1985-1991 : l’urbanisation stable et les réformes urbaines

Durant cette phase, la population urbaine a continué à croître à un taux assez élevé (3,82% par an), et le niveau d’urbanisation a approché les 27% en 1991.

Depuis le début des années 1980, les réformes économiques se sont étendues dans les secteurs urbains. D’une part, les mécanismes d’incitation ont été introduits afin de rationaliser la gestion et à améliorer l’efficience des entreprises publiques, d’autre part, les réformes ont autorisé l’émergence des structures productives non étatiques. Un marché des produits industriels en dehors du plan administratif est également apparu. Les politiques d’ouverture constituent un autre facteur contribuant à la croissance l’économie urbaine. Suite à l’établissement des « zones spéciales économiques » dans quatre villes14 entre 1980 et 1982, d’autres quatorze villes côtières ont été désignées « villes ouvertures »15 en 1984.

14 Shenzhen, Zhuhai, Xiamen, Shantou.

15 Dalian, Qinhuangdao, Tianjin, Yantan, Qingdao, Lianyungang, Nantong, Shanghai, Ningbo, Wenzhou, Fuzhou, Guangzhou, Zhanjiang, Beihai.

Puis, plusieurs zones d’ouvertures à l’échelle régionale ont été établies dans les provinces côtières16.

La croissance urbaine dans cette phase est promue à la fois par la reprise de l’économie industrielle urbaine et la prospérité des TVEs. Par ailleurs, depuis 1984, le gouvernement a commencé à relâcher les restrictions sur la migration, le transfert de la main-d’œuvre agricole persistait vers les secteurs non-agricoles et les zones urbaines. 1992-présent: l’approfondissement des réformes économiques et l’urbanisation rapide

Durant 1992-2006, la population urbaine s’accrue à un taux moyen de 4,19% par an, et le niveau d’urbanisation s’élève de 16 points de pourcentage.

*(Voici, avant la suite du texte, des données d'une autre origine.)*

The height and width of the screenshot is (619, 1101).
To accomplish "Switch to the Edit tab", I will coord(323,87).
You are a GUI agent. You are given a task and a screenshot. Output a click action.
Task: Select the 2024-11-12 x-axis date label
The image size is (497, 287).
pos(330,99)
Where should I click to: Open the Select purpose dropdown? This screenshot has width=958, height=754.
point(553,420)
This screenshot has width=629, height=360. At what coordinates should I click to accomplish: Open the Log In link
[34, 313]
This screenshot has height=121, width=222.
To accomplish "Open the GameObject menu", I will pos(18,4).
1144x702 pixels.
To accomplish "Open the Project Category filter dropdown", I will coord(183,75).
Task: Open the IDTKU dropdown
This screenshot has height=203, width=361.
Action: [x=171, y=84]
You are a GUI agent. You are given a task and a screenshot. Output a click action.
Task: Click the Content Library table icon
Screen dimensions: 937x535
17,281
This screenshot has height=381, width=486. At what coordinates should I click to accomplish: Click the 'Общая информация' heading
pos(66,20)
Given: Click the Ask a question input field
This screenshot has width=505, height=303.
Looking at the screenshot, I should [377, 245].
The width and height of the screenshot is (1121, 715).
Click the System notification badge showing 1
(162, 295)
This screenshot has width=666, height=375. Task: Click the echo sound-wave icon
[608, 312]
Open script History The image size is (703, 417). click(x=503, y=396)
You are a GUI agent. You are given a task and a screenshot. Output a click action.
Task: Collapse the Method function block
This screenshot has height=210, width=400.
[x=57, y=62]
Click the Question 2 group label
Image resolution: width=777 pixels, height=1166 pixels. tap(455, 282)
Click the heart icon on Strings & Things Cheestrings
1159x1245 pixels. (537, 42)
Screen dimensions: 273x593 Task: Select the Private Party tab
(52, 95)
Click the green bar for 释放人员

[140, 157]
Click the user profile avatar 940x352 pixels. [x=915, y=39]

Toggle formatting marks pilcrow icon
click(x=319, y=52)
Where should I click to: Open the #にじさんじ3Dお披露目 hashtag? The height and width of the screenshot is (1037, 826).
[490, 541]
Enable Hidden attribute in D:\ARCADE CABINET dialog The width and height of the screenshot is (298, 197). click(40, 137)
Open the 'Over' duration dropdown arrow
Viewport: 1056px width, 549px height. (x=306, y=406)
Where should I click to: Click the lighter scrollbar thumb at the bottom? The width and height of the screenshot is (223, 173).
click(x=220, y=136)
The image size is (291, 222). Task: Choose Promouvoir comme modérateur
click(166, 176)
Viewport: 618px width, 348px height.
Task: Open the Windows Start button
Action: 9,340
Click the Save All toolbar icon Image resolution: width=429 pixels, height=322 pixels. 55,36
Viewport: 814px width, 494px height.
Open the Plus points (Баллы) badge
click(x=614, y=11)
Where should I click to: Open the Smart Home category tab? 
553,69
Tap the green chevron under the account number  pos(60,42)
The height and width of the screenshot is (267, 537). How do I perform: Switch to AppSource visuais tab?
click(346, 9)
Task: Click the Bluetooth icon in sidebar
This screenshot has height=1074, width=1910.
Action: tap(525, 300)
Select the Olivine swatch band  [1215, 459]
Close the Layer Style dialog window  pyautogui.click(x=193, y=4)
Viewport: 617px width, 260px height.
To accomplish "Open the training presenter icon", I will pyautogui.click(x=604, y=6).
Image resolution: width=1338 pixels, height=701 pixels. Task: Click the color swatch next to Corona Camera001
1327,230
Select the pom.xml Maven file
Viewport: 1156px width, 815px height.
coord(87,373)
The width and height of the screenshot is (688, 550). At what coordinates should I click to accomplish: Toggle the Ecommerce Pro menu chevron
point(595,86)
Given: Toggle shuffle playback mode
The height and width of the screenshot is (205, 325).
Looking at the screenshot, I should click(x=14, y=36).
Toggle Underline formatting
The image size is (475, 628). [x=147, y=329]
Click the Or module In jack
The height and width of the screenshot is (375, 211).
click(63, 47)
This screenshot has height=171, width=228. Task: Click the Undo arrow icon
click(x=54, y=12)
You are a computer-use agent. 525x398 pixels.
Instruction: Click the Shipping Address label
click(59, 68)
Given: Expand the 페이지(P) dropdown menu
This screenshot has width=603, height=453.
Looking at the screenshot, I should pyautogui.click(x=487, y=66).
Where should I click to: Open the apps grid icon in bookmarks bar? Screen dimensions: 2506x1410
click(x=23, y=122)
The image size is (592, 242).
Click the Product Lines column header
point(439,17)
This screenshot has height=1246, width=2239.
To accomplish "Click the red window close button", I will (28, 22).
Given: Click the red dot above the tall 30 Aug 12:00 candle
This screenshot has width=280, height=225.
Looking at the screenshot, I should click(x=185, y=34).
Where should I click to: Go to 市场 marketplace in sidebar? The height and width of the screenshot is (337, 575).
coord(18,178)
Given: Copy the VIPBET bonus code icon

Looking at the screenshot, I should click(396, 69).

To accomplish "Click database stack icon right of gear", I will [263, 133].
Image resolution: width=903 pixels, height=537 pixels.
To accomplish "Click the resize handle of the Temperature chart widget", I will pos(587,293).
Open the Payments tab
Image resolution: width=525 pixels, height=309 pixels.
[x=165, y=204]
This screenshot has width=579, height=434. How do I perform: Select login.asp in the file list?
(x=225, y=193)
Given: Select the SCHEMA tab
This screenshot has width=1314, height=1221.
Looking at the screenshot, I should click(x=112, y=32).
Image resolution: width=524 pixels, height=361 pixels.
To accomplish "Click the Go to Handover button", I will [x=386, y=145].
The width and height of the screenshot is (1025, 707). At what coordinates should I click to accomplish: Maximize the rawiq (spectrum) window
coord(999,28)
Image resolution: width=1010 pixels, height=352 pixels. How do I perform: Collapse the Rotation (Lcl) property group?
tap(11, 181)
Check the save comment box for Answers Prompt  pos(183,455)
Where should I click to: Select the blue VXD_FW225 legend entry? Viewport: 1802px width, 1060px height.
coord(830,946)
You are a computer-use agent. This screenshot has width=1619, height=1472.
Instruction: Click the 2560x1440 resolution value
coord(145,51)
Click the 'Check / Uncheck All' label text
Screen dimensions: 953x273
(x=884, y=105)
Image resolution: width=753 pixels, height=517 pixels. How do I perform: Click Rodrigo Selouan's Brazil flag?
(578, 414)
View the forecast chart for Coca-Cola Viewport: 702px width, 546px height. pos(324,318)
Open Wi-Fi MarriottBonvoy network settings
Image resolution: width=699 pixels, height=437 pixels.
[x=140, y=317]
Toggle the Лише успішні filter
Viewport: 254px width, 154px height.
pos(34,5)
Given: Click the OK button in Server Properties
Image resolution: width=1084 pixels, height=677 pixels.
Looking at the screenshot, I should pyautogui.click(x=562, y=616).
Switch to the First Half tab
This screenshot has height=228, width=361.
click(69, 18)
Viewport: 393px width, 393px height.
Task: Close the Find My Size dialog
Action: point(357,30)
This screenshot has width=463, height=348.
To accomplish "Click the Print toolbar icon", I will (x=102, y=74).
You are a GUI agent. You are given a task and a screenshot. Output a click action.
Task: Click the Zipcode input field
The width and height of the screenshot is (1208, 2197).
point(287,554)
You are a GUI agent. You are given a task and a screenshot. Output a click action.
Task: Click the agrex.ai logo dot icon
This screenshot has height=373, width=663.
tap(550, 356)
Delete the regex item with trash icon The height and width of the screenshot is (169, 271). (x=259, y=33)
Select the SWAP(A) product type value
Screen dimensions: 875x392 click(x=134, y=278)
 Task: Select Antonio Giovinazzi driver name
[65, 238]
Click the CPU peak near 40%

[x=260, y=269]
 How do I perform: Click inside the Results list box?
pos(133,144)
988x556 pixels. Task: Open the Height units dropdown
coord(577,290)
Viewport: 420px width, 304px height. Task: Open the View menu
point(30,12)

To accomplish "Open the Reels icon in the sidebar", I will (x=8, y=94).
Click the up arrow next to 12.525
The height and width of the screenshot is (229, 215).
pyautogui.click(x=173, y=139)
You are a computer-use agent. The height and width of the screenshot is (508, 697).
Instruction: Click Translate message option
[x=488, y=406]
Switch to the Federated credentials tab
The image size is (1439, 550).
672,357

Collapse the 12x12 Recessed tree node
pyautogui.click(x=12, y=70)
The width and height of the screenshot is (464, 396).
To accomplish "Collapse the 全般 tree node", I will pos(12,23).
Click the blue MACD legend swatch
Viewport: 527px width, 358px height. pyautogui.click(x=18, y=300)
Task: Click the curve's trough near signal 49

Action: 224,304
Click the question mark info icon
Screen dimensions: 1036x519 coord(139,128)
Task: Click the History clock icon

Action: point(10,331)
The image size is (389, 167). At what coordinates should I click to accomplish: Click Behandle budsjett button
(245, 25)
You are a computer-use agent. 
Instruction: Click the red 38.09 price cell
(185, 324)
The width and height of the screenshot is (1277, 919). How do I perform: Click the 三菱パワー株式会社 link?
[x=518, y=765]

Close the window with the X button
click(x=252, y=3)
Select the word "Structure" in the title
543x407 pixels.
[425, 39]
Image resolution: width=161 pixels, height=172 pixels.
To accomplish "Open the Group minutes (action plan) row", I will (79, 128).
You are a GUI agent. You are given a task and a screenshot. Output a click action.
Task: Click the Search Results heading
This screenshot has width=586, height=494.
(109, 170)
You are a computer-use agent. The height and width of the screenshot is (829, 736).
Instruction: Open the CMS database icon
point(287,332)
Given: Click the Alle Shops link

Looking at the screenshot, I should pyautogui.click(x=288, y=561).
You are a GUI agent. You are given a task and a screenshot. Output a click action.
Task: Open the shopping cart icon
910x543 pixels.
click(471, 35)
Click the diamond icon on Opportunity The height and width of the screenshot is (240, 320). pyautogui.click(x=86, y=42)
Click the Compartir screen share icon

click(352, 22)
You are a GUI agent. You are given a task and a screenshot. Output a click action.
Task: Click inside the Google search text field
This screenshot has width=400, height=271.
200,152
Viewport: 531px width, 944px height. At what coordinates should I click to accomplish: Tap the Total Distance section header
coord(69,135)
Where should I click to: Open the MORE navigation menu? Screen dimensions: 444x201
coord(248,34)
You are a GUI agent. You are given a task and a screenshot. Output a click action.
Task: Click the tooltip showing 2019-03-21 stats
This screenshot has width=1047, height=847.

L’année 1992 marque le début d’une nouvelle phase des réformes économiques en Chine. Le gouvernement central a décidé l’accélération des réformes internes en fixant officiellement l’objectif d’établissement d’une « économie socialiste de marché ». Les réformes sur les entreprises publiques deviennent plus radicales, le poids du secteur non étatique dans l’économie ne cesse de croître. Avec les réformes s’intensifient dans tous les domaines que sont la fiscalité et le financement, un système de l’économie du marché s’établit. Simultanément, l’économie chinoise voit son intégration croissante dans l’économie mondiale, avec l’influx persistant des investissements directs étrangers et la croissance continue du commerce extérieur.

Durant cette période, les restrictions sur la migration sont relâchées davantage. L’urbanisation est caractérisée par une prise en ampleur de la migration rurale-urbaine, bien que cette dernière soit pour l’essentielle informelle. Cette population appelée « temporaire » se concentre dans les villes côtières les plus dynamiques sur le plan économique.